Recently, quantitative susceptibility mapping (QSM) has been developed to determine tissue magnetic susceptibility from gradient-echo data.18⇓–20 Because ferritin susceptibility is much stronger than other tissues in brains free of hemorrhages and aggregates of other metals, QSM can be used to quantify brain iron distribution.21,22 Clinical data from patients with multiple sclerosis suggest that QSM is more sensitive than R2* mapping in detecting changes in multiple sclerosis brains.23

According to a previously published study using QSM, a significant difference was not found between patients with PD and healthy control subjects for the susceptibility value of the substantia nigra.24 However, because only 9 patients were available for the previous study, the clinical potential of QSM has not been fully elucidated. Furthermore, the difference between QSM and the standard method for studying iron change, including R2* mapping, has not been evaluated in patients with PD. In this study, we tested the hypothesis that QSM is more sensitive than R2* mapping to pathologies in PD brains by comparing QSM and R2* values in 6 brain structures (the thalamus, putamen, caudate nucleus, pallidum, substantia nigra, and red nucleus) in patients with PD and healthy controls.

Materials and Methods

MR Imaging

All subjects underwent brain MR imaging with QSM. All studies were performed on a 3T MR imaging system (Signa Excite 3T; GE Healthcare, Milwaukee, Wisconsin) by using a dedicated 8-channel phased array coil (Invivo, Gainesville, Florida). QSM was obtained with a 3D flow-compensated multiecho spoiled gradient echo sequence.25 The imaging parameters included the following: coronal planes covering the brain; number of TEs, 11; first TE, 4.5 ms; TE spacing, 5 ms; TR, 58.4 ms; flip angle, 15°; bandwidth per pixel, ±62.5 Hz; FOV, 22 × 16.5 cm; acquisition matrices, 320 × 416; section thickness, 1.5 mm; imaging time, 7 minutes 1 second. A parallel imaging method (the array spatial sensitivity encoding technique) was used with a reduction factor of 2. In this study, 56 coronal sections were used to capture the center of the brain that contains the deep gray nuclei structures. QSM was reconstructed from the complex data obtained during the gradient-echo sequence by using the morphology enabled dipole inversion technique.19 After the complex multiecho MR images were saved, a nonlinear fitting was performed to estimate the magnetic field inhomogeneity, followed by a magnitude-guided phase unwrapping.20 The background field was further removed by applying the projection to the dipole fields method.26 Finally, the remaining tissue field was inverted to generate a susceptibility map by using the morphology enabled dipole inversion method.20 An empirically determined regularization parameter of 1000 was consistently applied to all cases. All 11 echoes were used with weightings proportional to their signal-to-noise ratios for reconstructing QSM and R2*.27,28 R2* mapping was reconstructed from the magnitude gradient-echo data with a monoexponential fit by using the log-linear method.
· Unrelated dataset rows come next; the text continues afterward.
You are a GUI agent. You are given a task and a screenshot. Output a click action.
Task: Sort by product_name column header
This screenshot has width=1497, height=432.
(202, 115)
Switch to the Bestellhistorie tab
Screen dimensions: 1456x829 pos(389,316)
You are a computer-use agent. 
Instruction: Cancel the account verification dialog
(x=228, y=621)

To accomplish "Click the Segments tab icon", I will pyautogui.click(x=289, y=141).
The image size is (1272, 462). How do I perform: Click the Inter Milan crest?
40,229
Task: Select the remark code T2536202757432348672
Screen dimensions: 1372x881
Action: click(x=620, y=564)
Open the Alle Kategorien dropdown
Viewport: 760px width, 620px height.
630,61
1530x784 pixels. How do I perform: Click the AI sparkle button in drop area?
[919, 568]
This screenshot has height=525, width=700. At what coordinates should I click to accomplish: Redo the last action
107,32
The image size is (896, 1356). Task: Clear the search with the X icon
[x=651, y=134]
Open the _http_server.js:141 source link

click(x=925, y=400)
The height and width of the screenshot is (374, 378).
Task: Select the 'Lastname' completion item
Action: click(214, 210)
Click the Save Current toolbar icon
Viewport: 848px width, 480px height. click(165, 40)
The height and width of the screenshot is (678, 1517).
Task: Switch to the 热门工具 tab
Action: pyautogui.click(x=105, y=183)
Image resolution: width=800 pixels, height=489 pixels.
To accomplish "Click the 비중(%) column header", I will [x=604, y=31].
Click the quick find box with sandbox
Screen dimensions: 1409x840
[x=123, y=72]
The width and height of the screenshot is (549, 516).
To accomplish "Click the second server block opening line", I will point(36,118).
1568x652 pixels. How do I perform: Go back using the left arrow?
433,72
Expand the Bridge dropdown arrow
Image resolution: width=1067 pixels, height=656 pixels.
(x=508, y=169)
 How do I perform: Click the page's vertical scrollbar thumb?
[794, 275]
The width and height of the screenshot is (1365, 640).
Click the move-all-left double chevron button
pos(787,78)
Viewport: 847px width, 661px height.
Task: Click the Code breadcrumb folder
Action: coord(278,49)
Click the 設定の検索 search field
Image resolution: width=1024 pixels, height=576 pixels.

In addition, all patients underwent our standard brain MR imaging protocol, including T2-weighted imaging, FLAIR imaging, and T1-weighted imaging (spin-echo or 3D fast spoiled gradient-echo imaging). The imaging parameters (TR, ms/TE, ms/TI, ms/NEX/imaging time) were 4500/85/not applicable/1 time/2 minutes 10 seconds for T2-weighted imaging; 12,000/140/2600/2 times/3 minutes 20 seconds for FLAIR imaging; and 400/4/not applicable /2 times/2 minutes 40 seconds for spin-echo T1-weighted images. T2 and T1-weighted images and FLAIR images were acquired at a section thickness of 5 mm, an intersection gap of 2.5 mm, an FOV of 22 cm, and a matrix of 256 × 192. The following parameters were used for spoiled gradient-echo imaging: TR, ms/TE, ms, 10/4; flip angle, 10°; bandwidth, 42 kHz; section thickness, 1.2 mm; matrix, 256 × 256; FOV, 24 × 24 cm; imaging time, 3 minutes 56 seconds. Parallel imaging technique (a reduction factor of 2) was used for only T2-weighted imaging and spoiled gradient-echo imaging.

Patients and Controls

Our institutional review board approved this retrospective study analyzing existing patient data with patient information de-identified and waived informed consent. At our institution, the 3D flow-compensated multiecho spoiled gradient-echo sequence is part of routine brain MR imaging for indications including the following: 1) screening of minor hemorrhage; and 2) evaluation of vascular disease, movement disorder, or degenerative disease. From the patients who underwent brain MR imaging examinations, including the 3D flow-compensated multiecho spoiled gradient-echo sequence between May 2012 and December 2012, the study included 21 patients whose PD was diagnosed by 2 of the authors (K.O. and T.U. with 18 and 30 years of experience, respectively, in movement disorders). All fulfilled the UK Parkinson's Disease Brain Bank criteria for the diagnosis of idiopathic PD. At the time of testing, 19 patients were on antiparkinsonian medication. From this data base, we also selected the 21 age- and sex-matched subjects as controls, who had no history of neurologic or psychiatric diseases. Indications for their examination included headache, anterior communicating and middle cerebral artery aneurysms, bilateral upper extremity numbness, benign positional vertigo, and hemifacial spasm. In all patients with PD and controls, conventional imaging results were normal. Demographic and clinical data on all study subjects are shown in Table 1.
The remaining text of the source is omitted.